▸ **WHAT YOU NEED TO DO**
When you reach the line in the data below that contains "Terra Sofa (37, 1433)", please start repeating lines exactly, and stop after the line that contains "Dr Eastman (14, 1619)", repeating nothing else.

(Stored records)
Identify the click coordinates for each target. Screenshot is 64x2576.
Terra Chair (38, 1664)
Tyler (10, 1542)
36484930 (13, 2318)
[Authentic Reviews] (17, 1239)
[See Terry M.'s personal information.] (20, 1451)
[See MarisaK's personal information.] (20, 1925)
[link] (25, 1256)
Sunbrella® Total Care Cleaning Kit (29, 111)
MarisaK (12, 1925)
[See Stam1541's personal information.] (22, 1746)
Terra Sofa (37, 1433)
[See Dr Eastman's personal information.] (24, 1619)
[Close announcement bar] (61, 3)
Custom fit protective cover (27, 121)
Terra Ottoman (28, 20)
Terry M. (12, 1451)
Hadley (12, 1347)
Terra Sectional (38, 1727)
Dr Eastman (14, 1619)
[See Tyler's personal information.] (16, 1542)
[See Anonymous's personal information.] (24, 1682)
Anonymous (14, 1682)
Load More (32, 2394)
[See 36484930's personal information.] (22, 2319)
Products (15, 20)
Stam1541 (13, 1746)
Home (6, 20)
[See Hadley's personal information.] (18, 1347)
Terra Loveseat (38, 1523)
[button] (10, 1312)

▸ **SOLVED EXERCISE**
Terra Sofa (37, 1433)
[See Dr Eastman's personal information.] (24, 1619)
[Close announcement bar] (61, 3)
Custom fit protective cover (27, 121)
Terra Ottoman (28, 20)
Terry M. (12, 1451)
Hadley (12, 1347)
Terra Sectional (38, 1727)
Dr Eastman (14, 1619)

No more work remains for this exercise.